**Work item:**
Write each line exactly, from the line that holds "Switch to the View tab" through the final line of the material, and no other line.

### Information supplied ###

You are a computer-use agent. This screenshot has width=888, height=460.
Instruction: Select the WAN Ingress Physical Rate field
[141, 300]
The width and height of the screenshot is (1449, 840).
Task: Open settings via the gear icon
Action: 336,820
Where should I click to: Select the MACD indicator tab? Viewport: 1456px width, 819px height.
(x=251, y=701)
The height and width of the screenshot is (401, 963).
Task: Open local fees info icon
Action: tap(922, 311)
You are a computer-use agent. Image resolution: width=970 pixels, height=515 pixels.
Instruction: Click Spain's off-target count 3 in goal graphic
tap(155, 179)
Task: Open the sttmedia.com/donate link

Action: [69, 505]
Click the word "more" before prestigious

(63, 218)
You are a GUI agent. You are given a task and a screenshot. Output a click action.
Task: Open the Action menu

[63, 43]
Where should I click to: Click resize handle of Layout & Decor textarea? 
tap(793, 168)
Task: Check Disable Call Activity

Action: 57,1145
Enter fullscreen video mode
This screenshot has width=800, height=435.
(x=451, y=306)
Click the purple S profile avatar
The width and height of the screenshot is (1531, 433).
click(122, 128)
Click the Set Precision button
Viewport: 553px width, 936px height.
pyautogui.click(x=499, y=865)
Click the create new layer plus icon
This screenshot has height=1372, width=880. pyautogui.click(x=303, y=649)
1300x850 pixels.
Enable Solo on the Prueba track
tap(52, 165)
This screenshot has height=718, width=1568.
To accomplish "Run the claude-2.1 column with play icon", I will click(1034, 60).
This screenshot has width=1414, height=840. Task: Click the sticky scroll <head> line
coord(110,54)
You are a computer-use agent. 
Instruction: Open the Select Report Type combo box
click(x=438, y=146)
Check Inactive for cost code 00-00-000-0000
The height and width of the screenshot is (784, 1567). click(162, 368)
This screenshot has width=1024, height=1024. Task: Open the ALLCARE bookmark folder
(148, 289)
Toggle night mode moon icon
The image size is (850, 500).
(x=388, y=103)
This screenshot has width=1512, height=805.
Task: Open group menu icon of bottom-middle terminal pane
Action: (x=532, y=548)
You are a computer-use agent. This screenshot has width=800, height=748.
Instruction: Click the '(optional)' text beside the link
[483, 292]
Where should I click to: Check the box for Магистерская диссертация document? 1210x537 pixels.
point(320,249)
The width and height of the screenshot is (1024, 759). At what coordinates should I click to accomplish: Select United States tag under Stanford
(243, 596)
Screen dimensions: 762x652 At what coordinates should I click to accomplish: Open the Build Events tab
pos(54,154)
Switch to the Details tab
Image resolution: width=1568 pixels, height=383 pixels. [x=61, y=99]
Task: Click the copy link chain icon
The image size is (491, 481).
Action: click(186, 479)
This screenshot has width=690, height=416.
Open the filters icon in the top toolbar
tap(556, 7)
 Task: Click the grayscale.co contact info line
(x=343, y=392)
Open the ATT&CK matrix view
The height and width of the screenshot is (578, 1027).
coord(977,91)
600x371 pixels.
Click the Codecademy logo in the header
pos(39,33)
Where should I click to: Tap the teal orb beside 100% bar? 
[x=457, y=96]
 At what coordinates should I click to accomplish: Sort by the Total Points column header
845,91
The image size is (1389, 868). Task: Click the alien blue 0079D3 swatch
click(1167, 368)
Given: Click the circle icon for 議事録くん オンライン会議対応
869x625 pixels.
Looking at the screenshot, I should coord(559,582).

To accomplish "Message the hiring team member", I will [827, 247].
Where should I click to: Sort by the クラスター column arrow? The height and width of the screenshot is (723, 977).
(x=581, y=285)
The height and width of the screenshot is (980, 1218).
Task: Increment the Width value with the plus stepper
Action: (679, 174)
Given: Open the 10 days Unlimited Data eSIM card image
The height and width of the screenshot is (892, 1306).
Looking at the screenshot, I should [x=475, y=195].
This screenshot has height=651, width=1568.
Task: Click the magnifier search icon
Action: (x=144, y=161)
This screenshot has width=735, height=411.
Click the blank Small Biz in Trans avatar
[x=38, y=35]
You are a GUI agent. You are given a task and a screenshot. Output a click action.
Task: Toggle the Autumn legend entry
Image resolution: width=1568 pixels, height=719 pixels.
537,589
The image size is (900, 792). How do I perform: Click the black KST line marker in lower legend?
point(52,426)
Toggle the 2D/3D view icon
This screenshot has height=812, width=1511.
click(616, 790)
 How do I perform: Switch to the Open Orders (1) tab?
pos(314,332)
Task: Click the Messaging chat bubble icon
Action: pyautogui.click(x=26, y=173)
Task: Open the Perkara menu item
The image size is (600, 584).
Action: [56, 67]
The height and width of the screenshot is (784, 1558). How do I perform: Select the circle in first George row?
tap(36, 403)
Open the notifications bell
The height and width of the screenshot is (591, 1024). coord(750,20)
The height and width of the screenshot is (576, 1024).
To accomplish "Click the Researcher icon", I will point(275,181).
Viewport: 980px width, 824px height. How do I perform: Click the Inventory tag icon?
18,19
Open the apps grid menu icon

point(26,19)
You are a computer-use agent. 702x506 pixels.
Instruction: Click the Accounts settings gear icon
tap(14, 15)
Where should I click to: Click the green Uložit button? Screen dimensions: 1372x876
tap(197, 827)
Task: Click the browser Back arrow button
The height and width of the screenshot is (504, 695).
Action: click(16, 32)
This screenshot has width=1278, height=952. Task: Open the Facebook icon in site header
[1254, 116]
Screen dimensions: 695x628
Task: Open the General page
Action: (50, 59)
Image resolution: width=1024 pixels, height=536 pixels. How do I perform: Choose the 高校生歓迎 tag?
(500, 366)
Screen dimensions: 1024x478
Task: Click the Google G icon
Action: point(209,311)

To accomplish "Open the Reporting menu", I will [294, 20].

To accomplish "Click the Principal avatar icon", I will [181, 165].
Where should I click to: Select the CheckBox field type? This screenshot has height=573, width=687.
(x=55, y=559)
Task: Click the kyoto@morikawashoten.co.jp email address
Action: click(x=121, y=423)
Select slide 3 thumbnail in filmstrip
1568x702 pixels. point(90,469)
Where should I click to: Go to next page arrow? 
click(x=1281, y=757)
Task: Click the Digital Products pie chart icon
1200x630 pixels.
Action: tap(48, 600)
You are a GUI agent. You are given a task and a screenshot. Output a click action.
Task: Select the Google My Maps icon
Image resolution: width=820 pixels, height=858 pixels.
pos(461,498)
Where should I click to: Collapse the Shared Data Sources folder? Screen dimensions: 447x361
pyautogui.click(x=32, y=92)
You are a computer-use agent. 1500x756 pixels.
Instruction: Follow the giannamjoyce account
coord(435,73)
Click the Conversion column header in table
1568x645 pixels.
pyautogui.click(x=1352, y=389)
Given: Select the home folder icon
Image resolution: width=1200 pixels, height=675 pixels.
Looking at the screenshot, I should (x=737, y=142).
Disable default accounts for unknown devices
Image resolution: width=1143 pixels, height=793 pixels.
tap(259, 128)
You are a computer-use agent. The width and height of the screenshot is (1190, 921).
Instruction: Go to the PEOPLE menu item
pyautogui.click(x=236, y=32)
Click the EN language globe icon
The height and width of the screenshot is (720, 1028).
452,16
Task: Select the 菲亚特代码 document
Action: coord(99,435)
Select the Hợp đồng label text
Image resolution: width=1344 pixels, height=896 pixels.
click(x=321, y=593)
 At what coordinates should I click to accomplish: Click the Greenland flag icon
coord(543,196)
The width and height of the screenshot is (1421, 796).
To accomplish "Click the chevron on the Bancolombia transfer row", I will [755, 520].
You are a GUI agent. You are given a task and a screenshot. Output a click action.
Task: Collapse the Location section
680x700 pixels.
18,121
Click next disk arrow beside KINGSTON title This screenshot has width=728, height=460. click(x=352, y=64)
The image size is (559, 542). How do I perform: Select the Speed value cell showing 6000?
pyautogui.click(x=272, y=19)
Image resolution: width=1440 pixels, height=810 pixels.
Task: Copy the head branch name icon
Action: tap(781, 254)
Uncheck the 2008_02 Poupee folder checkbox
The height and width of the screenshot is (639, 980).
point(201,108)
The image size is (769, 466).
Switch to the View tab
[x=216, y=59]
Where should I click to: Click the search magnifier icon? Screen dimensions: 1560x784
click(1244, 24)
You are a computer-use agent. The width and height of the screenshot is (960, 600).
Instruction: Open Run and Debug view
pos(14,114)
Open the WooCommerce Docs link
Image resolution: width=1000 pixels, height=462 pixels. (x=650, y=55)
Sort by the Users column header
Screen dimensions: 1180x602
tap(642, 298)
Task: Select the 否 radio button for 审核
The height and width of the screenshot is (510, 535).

###

**Your response:**
Switch to the View tab
[x=216, y=59]
Where should I click to: Click the search magnifier icon? Screen dimensions: 1560x784
click(1244, 24)
You are a computer-use agent. The width and height of the screenshot is (960, 600).
Instruction: Open Run and Debug view
pos(14,114)
Open the WooCommerce Docs link
Image resolution: width=1000 pixels, height=462 pixels. (x=650, y=55)
Sort by the Users column header
Screen dimensions: 1180x602
tap(642, 298)
Task: Select the 否 radio button for 审核
The height and width of the screenshot is (510, 535).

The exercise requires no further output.